Vous pouvez venir quand vous voulez au dojo et venir essayer un cours. Il n’y a que vendredi 25 mars que je ne donne pas cours car nous assistons à une manifestation.
Je reste à votre entière disposition pour tous renseignements supplémentaire.
Bien à vous,
Arnaud Lejeune
Une question et une remarque:
Pourquoi le Noir et blanc ? Pourquoi le hakama blanc ?

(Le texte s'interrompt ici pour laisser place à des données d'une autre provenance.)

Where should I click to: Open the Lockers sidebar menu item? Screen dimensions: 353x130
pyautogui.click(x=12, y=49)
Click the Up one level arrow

Une saisie peut-être puissante sans être contractée (Idem pour un atémi). Et elle peut utiliser tous les principes évoqués ci-dessus. Mais lorsqu’elle est « légère », il devient impossible de savoir si le mouvement de Tori est juste ou pas. C’est même un des grands problèmes pour une majorité de pratiquants et d’enseignants. Et les concepts fumeux, les nouveaux styles ou les nouveaux petits maîtres ne changent rien à cette impasse où s’accumulent la grande majorité des pratiques. Pourtant à l’intérieur même de l’école historique, il y a quand même beaucoup de gens qui travaillent juste et, donc, plus ou moins efficacement.
Monsieur Gelin,
Malgré l’excès émotionnel dont votre message fait preuve, je vais tenter d’y répondre.
Pour l’hakama blanc, je vous invite à lire cet article de Léo Tamaki : http://www.leotamaki.com/article-mais-pourquoi-porte-t-il-un-hakama-blanc-112033066.html
Vous y verrez d’ailleurs une photo d’O sensei avec un hakama blanc (en photo noire et blanche).

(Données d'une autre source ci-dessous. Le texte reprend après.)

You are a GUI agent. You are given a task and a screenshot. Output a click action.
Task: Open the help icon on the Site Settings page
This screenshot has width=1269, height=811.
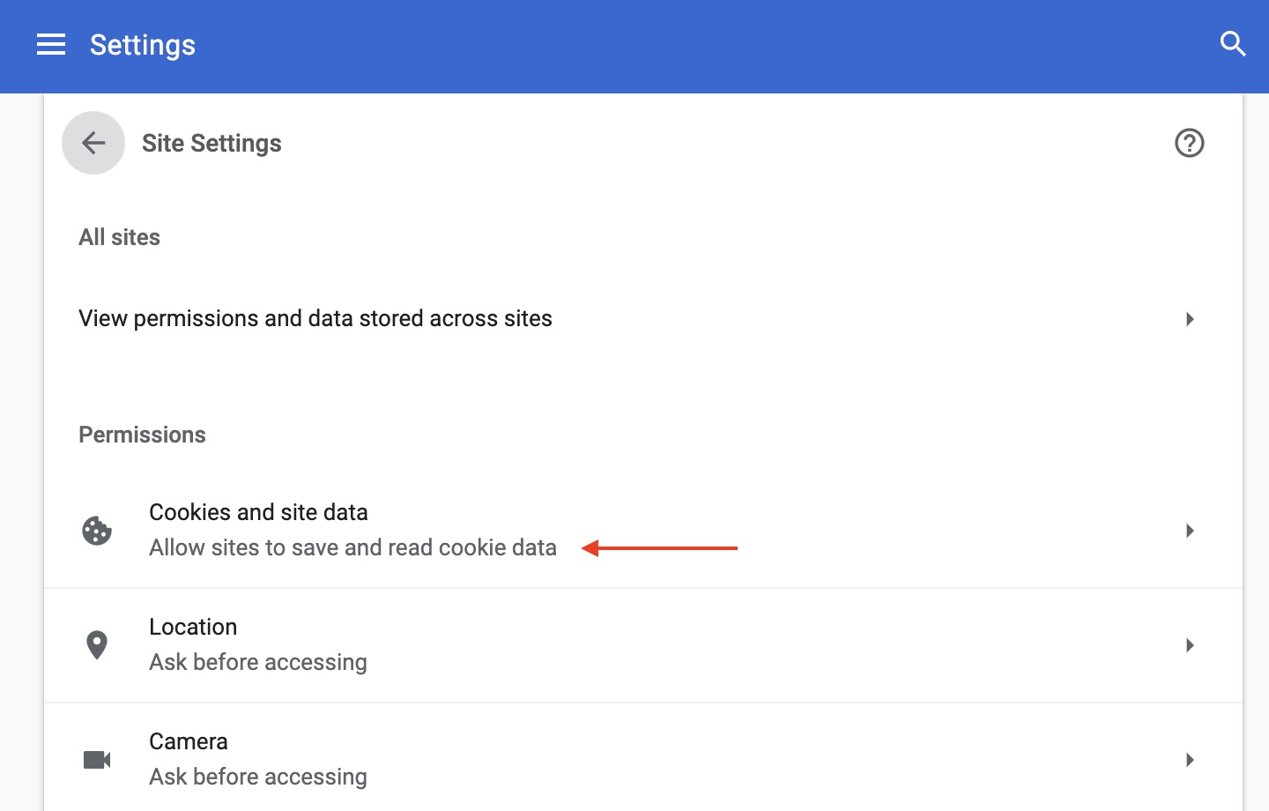click(x=1189, y=142)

Pour la question de la saisie, je pense que vous vous méprenez et vous confondez force, efficacité, contraction musculaire.
Ici, monsieur Lejeune expliquait en quoi forcer une saisie, présente des inconvénients. Le plus important notamment étant le fait de donner trop d’informations au partenaire. Si vous avez lu (et compris) Sun tzu, ou même Machiavel/Clausewitz/John Boyd, ou tout autre stratège, je pense que vous pouvez comprendre que le fait de donner l’avantage informationnel à l’ennemi, est une erreur stratégique mortelle (même si on peut tout aussi bien « feinter » la donne informative à notre avantage. Les anecdotes ne manquent pas, que ce soit chez les grecs ou les romains ou les chinois ou les japonais). Et dans l’aïkido par exemple, cela s’exprime dans la physis.
Enfin, je rebondis sur vos mots que je trouve à la fois très forts et très… vides.
Le fait d’affirmer qu’un concept est fumeux, ne justifie en rien qu’il soit vraiment fumeux. Encore faut il bien s’harmoniser sur le mot « fumeux » lui même. Pour pouvoir l’affirmer, il va falloir développer un peu plus, avec des arguments, car les pointeurs de doigts, ne sont souvent que… des pointeurs de doigts.
Vous parlez des nouveaux styles avec dédain, traduisant sans doute une colère. Le décorum actuel de l’aïkido, est très loin de la pensée/pratique de l’école Kishinkaï et je pense sans me tromper que c’est ce que monsieur Lejeune tentait d’expliquer dans cet article.
En espérant vous lire bientôt,
Thibaut
Bonjour,
Depuis quelques semaines, je viens de découvrir L’aïkido Kishinkaï et je suis ravi.
Cette pratique me convient car elle me semble orientée vers l’efficacité- adaptabilité à beaucoup de situations diverses- et la recherche d’armonie tant extérieure – par rapport à uke -qu’intérieure en dénouant mes tensions.
Je ne suis qu’un débutant mais je suis convaincu que cette forme d’aïkido m’apportera paix intérieure dans ma vie de chaque jour.
De plus, je suis trés heureux dans le groupe que je viens de découvrir.